Q: Information Therapy works best on which age group?
A: Based on our observations, the younger the better. However, we have a 14-year-old girl who has shown positive progress since the first week (February 2016) till now (November 2016). We have yet to take in anyone beyond the age of 14.
Q: If I am interested, what shall I do？
A: You have to contact our therapists. We have to take a look at the child and understand him/her a little and to check whether there is any physical injuries. The visit can be conducted on-site or through video Skype. We will need his/her simple biodata and also his/her photos (portrait and whole body).
Q: How long is the program?
A: We will normally put the child on for 1 month, if the parents are happy with the progress, they may choose to extend the service to 2nd and 3rd month. A cycle is normally 3 months. Subsequently, parents can choose to run the program on their own or leave the Information Box with us for a minimal rental.
Q: What is inside the Information Box?
A: Photographs of the child, relevant biodata and a Mp3 player that is playing back 24/7, the noise level is low , hardly audible.
Q. What should the parents do?
A: Parents are required to give us weekly feedback on the progress of the children based on 6 areas. They are:
i Socialization ability
ii Self-control ability
iii Confidence and independence
iv Learning ability (ability to stay focused)
v Expression ability/S
vi Vitality and health
Based on the feedback, we will adjust, fine tune the file whenever necessary. Normally a child will stabilize within 1 to 2 months.
Q: What shall the parents do when the program is running?

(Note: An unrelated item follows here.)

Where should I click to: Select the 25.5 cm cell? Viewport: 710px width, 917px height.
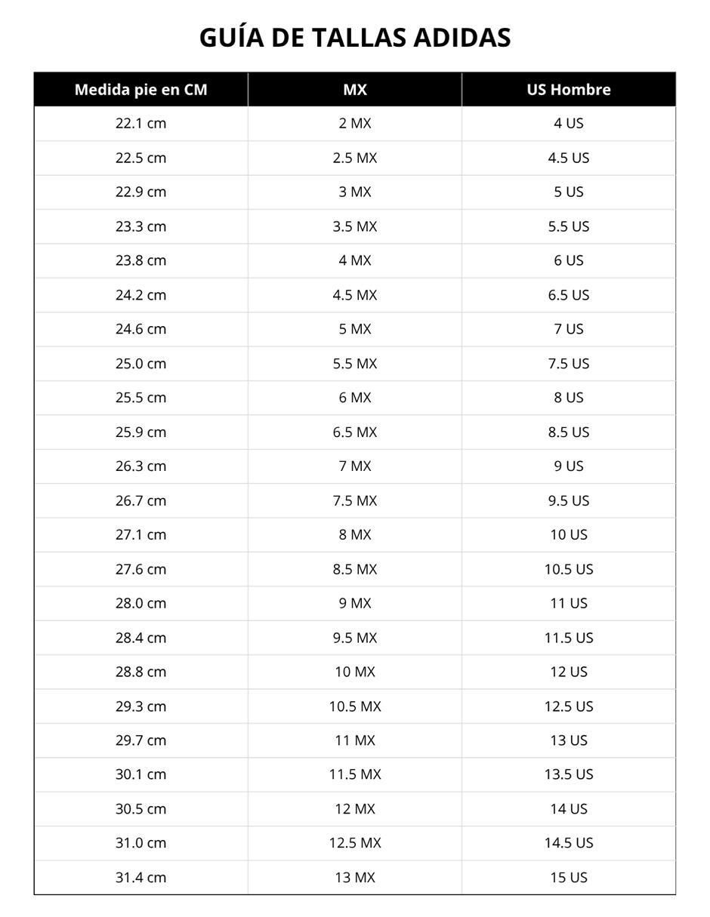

A: Occasionally, we might ask some parents to spend 3-5min a day to massage certain areas of the child. Most importantly they have to provide us feedback through email or WhatsApp.
Q: Do you have any reports to substantiate your work?
A: Regrettably no, not yet. Currently (November 2016) we are working with a school here to run a pioneer study and we hope to publish the report within the next 3 months.